As some of you know, I've been sidelined since May by cancer treatments. I've been the beneficiary of an autologous bone marrow transplant, the latest tool doctors have found to battle my particular form of the disease.

 

It is an incredible procedure. Doctors drew marrow from my pelvis and froze it in a couple of plastic bags. Then they gave me huge doses of anti-cancer drugs. The drugs kill everything that grows rapidly, which is an earmark of cancer cells.

The problem is, healthy blood cells are killed along with the bad ones. That's why the doctors took my bone marrow, and why, a few days after the chemotherapy, they defrosted it and shot it back into my bloodstream. The marrow, with cells that create new blood, helped my body build back what it needed.

 

That's the short version. There was, of course, a lot more to it and I'll be writing about the experience in more detail later, outside of this column.

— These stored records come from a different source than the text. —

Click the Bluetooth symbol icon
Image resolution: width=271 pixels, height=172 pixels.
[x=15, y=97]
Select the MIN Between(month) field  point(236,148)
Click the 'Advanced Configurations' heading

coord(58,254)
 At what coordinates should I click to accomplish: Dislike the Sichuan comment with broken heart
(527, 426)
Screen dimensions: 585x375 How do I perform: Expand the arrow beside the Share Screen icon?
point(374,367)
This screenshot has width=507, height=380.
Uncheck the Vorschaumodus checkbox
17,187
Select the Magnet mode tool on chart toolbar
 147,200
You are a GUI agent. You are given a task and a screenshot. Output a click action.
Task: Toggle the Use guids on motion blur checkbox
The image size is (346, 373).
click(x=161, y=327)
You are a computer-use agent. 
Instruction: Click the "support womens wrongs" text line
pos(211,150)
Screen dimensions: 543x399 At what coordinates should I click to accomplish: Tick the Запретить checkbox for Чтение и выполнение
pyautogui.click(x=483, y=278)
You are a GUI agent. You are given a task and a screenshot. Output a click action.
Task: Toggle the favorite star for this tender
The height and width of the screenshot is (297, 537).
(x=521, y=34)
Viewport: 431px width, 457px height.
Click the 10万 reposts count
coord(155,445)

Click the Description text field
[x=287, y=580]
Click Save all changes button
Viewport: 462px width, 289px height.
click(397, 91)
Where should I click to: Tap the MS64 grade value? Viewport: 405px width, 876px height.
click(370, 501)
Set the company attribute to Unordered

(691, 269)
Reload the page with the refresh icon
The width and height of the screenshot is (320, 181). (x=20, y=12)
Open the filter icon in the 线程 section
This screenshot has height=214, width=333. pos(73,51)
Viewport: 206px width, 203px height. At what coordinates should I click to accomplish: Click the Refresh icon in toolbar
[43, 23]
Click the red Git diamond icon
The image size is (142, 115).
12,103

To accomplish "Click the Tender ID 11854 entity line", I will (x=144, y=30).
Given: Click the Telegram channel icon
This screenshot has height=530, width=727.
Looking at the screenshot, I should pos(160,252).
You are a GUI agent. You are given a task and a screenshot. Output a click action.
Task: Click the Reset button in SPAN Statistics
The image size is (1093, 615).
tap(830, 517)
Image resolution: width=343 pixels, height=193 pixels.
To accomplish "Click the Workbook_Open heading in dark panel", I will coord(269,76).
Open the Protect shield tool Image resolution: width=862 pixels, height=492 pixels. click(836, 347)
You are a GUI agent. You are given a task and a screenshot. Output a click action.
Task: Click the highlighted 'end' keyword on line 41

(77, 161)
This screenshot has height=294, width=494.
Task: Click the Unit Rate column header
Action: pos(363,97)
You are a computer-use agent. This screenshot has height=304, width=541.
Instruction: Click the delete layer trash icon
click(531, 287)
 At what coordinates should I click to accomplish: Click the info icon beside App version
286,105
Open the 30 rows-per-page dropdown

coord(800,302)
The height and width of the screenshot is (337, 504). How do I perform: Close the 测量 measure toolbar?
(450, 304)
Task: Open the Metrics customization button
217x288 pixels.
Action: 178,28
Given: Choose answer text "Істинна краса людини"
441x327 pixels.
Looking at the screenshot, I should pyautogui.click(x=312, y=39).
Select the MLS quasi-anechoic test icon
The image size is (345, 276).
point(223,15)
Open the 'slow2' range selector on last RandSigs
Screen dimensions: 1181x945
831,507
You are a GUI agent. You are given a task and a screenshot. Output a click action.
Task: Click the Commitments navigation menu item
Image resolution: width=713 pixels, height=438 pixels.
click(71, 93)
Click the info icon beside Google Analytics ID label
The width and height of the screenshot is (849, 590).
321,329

For now, it's enough to say that after six weeks in the hospital and a few more at home, all signs are go. I'm not quite up to speed - I'll be writing for you once a week for the time being - but we'll pick up the pace soon enough, too.

 

I'd like to share a few reflections on the last two months.

 

The hospital stay was spent in a modified isolation. I could have visitors, but because of the decimation of infection-fighting blood cells I was limited for several weeks to the specially filtered air of my room or, if I wore a heavy mask over my nose and mouth, the corridor of the bone marrow transplant unit on the 13th floor of Barnes Hospital.

 

More than the physical isolation, I had feared an emotional aloneness that might accompany it. It quickly became apparent, much to my relief, that this was not going to happen.

My mother stayed with me throughout the hospital stay, sleeping in the room on a small hide-a-bed which she bravely insisted was perfectly comfortable. We talked about everything from unfinished embroidery projects to concepts of eternity and death. I am amazed, again and still, at Mom's ability to stare adversity in the face and then just deal with it.

 

And every day, the mail brought reinforcements for any flagging emotions I might have experienced. Many of the cards and messages were from friends. Almost as many - dozens over the course of my stay - came from people I had never met. This was unexpected and frequently overwhelming. The mail reinforced my belief that people are, at the core, wonderful.

 

Still, there was no question that the world at large was not mine. I watched May's storm clouds and outbursts from behind double-paned, tinted windows. I read about the weather, the floods and wind that were making such havoc, but it seemed absurdly irrelevant.

 

Then came a hot June day, about four weeks into the hospital stay, when my doctor told me that if my blood counts continued their recovering trend the next day, he'd give me a pass to leave the hospital - to actually GO OUTSIDE-

I spent the rest of that day in a state of agitated anticipation, thinking about the feel of sun on my skin and the smell of grass. I remember wondering if my legs would be steady on the lawn after weeks of contact with nothing but linoleum.

Around noon the next day, the doctors came in and said yes, I could have my pass.

 

An hour later, as I stepped out the door of Queeny Tower, I was startled by a warm sensation that wrapped itself around me and rustled my clothes. ''Wind-'' I thought. ''I forgot about wind.''

 

Shortly after I entered the hospital, a friend brought me a stuffed toy. It was a green caterpillar that, through the miracle of a Velcro closure along its underside, could be opened up and turned inside out, converting to soft, colorful butterfly.

It sat on my window sill and became a means of signaling my condition. Was it an icky green day, or a butterfly day?

 

The butterfly's out now. He might duck back inside from time to time, but now I know that no matter how ''green'' a particular day might be, that butterfly's hiding inside, just waiting.